The Future of Social Media Isn’t Video – this is…

When was the last time you came across a marketing campaign without a video element? Can’t remember? No me either, these days it’s a real rarity. With the help of Instagram, the first visually focused social network (well apart from Flickr), video content seems to be taking over. It started with just lovely images, but digital advancements are allowing users to share live, pre-recorded, casual or professional videos with their followers now. Over the last few years, other channels such as Facebook and Twitter have been fighting to stay relevant with the introduction of video elements. Not to mention Microsoft which has been adding video to LinkedIn’s platform even more recently. It seems everywhere we turn now we are being told video is where it is at.

According to this article, over 60% of marketers plan to increase their investment in video over the next year. Hell I know I am – at my agency we have done more video in the past 18 months than the previous five years and that is only going to increase. There’s no denying video will be at the forefront of social media marketing in the short term, therefore it’s critical for teams to invest in reputable content or create robust relationships with good quality video content producers. I have mentioned Mark Zuckerberg and his mission to keep Facebook relevant before, in this post for example and I believe it’s even more obvious when it comes to video. Although Facebook stories still haven’t taken off as of yet, whilst scrolling through Facebook you’re sure to have noticed the copious amounts of videos from lifestyle magazines and news networks replacing the traditional article link share. Facebook’s algorithm move towards benefiting native video too has had a big impact. Consumers expect daily, engaging, interactive content that can capture their attention without clicking an article link.

I’m well aware that for now and presumably the next few years video will be essential to social strategies, however, that said I think the potential for audio to takeover may be creeping up on us without many noticing. With Business Insider reporting tens of millions of Amazon Alexa’s were sold in the run up to Christmas and the Alexa app which works alongside the device, being the top download on iPhone and Android on Christmas Day, I would be surprised if you don’t know someone who has one. I got one about a month ago and despite her getting some things wrong – I do see the benefits.

So what makes Alexa so successful? Imagine a personal assistant that’s always listening to you (let’s not think about the CIA stuff right here and now), never forgets, knows your favourite cereal and can order you an Uber and pizza – sounds good right? Well that’s what Alexa does today – she can even open your door, turn your heating up and put the kettle on.
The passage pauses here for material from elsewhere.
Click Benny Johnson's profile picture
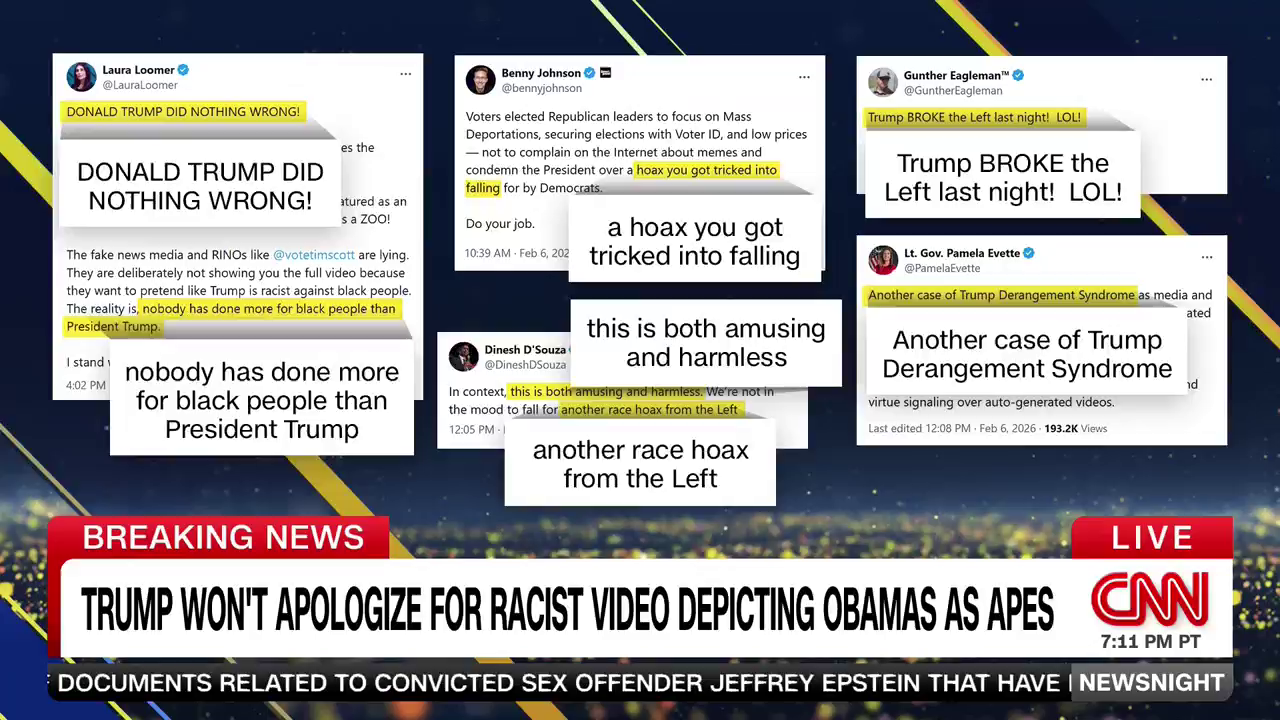pyautogui.click(x=480, y=80)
The difference between Alexa and Siri is that one of them is trapped in a phone, according to this article talking to our technology is a far more natural interaction than tapping buttons on a screen. I have even noticed that my family have stopped using their phones as much – why when you can just ask your digital PA to do it?

But it’s not just Alexa Google voice search queries in 2016 were up 35 times over 2008” according to Google trends via Search Engine Watch. Amazon Echo, Google Dot and other like minded devices have opened up new audio possibilities for brands, as this article suggests. Never to be left behind, Facebook has launched an audio counterpart to live streaming in the form of Live Audio which it is testing out with BBC World Service. I am sure we will see many more movements towards this.

“While podcasts have their place and have loyal followers, audio distributed via video channels such as YouTube [is] still growing rapidly,” Irv Shapiro, CEO of DialogTech, told Marketing Dive. “And now with digital voice assistants increasing in popularity and becoming a place people search for content, marketers should think about how their content will be discovered and interacted with.”

Therefore, it has been predicted by Gartner Analysists that 30% of web browsing sessions will happen without a screen by 2020. This is going to make a real difference to SEO – if you aren’t in the top three you are going to be nowhere as the assistant isn’t likely to find you – you can forget the front page.

Also Alexa and her friends are static right now but they won’t be for much longer. I expect her to roll out into cars, badges and smart ears. We won’t need screens we will all just talk into our ear lobes whilst hearing our latest social interactions. Our children’s children will think it’s weird that we used to have mobile phones.